→ Work instructions
Exactly as written, reproduce all of the entries.
___ Dataset records ___
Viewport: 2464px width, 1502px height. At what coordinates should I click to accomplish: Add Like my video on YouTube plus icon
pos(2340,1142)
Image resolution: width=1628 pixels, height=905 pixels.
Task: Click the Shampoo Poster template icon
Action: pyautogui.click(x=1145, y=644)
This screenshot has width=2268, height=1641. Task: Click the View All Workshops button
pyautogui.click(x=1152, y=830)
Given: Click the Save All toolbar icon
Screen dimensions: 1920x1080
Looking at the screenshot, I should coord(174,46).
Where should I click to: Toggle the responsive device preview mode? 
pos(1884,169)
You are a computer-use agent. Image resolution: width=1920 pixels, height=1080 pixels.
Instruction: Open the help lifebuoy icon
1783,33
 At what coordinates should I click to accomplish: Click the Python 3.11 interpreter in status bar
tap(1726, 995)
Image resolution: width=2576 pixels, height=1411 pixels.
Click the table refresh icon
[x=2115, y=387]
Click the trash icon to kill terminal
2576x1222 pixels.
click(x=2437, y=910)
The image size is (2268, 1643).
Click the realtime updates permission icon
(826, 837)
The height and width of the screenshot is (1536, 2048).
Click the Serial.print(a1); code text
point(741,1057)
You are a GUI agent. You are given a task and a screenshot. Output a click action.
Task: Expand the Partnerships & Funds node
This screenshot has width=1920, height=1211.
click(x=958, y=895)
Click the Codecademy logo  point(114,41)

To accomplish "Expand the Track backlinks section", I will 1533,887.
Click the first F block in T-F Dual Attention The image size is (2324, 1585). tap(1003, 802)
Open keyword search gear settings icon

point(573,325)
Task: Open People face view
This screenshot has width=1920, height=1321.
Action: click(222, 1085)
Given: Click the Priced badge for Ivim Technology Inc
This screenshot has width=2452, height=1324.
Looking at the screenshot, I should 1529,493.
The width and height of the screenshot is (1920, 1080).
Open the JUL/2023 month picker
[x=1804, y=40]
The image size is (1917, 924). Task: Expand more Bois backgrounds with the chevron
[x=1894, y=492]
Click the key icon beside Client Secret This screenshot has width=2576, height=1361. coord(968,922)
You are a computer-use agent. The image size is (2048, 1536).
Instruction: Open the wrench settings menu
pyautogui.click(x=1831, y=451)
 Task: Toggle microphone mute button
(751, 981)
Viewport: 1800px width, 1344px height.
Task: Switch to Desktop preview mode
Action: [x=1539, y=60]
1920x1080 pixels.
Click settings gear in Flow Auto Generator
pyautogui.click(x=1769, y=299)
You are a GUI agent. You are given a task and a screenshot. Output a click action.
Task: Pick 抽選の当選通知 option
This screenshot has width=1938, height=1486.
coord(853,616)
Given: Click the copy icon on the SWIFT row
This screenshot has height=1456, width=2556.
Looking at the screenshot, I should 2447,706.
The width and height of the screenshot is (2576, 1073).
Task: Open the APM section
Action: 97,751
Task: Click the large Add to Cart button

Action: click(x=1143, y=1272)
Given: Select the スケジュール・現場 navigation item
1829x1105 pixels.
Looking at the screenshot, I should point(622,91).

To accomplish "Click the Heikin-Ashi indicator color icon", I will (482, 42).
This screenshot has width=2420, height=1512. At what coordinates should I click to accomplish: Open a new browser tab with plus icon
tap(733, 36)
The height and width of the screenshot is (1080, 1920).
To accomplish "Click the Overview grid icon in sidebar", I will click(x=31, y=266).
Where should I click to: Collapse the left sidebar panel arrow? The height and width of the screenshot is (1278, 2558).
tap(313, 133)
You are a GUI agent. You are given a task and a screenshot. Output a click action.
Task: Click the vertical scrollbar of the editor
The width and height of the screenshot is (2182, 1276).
___
→ Solution to this problem
Viewport: 2464px width, 1502px height. At what coordinates should I click to accomplish: Add Like my video on YouTube plus icon
pos(2340,1142)
Image resolution: width=1628 pixels, height=905 pixels.
Task: Click the Shampoo Poster template icon
Action: pyautogui.click(x=1145, y=644)
This screenshot has width=2268, height=1641. Task: Click the View All Workshops button
pyautogui.click(x=1152, y=830)
Given: Click the Save All toolbar icon
Screen dimensions: 1920x1080
Looking at the screenshot, I should coord(174,46).
Where should I click to: Toggle the responsive device preview mode? 
pos(1884,169)
You are a computer-use agent. Image resolution: width=1920 pixels, height=1080 pixels.
Instruction: Open the help lifebuoy icon
1783,33
 At what coordinates should I click to accomplish: Click the Python 3.11 interpreter in status bar
tap(1726, 995)
Image resolution: width=2576 pixels, height=1411 pixels.
Click the table refresh icon
[x=2115, y=387]
Click the trash icon to kill terminal
2576x1222 pixels.
click(x=2437, y=910)
The image size is (2268, 1643).
Click the realtime updates permission icon
(826, 837)
The height and width of the screenshot is (1536, 2048).
Click the Serial.print(a1); code text
point(741,1057)
You are a GUI agent. You are given a task and a screenshot. Output a click action.
Task: Expand the Partnerships & Funds node
This screenshot has width=1920, height=1211.
click(x=958, y=895)
Click the Codecademy logo  point(114,41)

To accomplish "Expand the Track backlinks section", I will 1533,887.
Click the first F block in T-F Dual Attention The image size is (2324, 1585). tap(1003, 802)
Open keyword search gear settings icon

point(573,325)
Task: Open People face view
This screenshot has width=1920, height=1321.
Action: click(222, 1085)
Given: Click the Priced badge for Ivim Technology Inc
This screenshot has width=2452, height=1324.
Looking at the screenshot, I should 1529,493.
The width and height of the screenshot is (1920, 1080).
Open the JUL/2023 month picker
[x=1804, y=40]
The image size is (1917, 924). Task: Expand more Bois backgrounds with the chevron
[x=1894, y=492]
Click the key icon beside Client Secret This screenshot has width=2576, height=1361. coord(968,922)
You are a computer-use agent. The image size is (2048, 1536).
Instruction: Open the wrench settings menu
pyautogui.click(x=1831, y=451)
 Task: Toggle microphone mute button
(751, 981)
Viewport: 1800px width, 1344px height.
Task: Switch to Desktop preview mode
Action: [x=1539, y=60]
1920x1080 pixels.
Click settings gear in Flow Auto Generator
pyautogui.click(x=1769, y=299)
You are a GUI agent. You are given a task and a screenshot. Output a click action.
Task: Pick 抽選の当選通知 option
This screenshot has width=1938, height=1486.
coord(853,616)
Given: Click the copy icon on the SWIFT row
This screenshot has height=1456, width=2556.
Looking at the screenshot, I should 2447,706.
The width and height of the screenshot is (2576, 1073).
Task: Open the APM section
Action: 97,751
Task: Click the large Add to Cart button

Action: click(x=1143, y=1272)
Given: Select the スケジュール・現場 navigation item
1829x1105 pixels.
Looking at the screenshot, I should point(622,91).

To accomplish "Click the Heikin-Ashi indicator color icon", I will (482, 42).
This screenshot has width=2420, height=1512. At what coordinates should I click to accomplish: Open a new browser tab with plus icon
tap(733, 36)
The height and width of the screenshot is (1080, 1920).
To accomplish "Click the Overview grid icon in sidebar", I will click(x=31, y=266).
Where should I click to: Collapse the left sidebar panel arrow? The height and width of the screenshot is (1278, 2558).
tap(313, 133)
You are a GUI agent. You are given a task and a screenshot. Output a click action.
Task: Click the vertical scrollbar of the editor
The width and height of the screenshot is (2182, 1276).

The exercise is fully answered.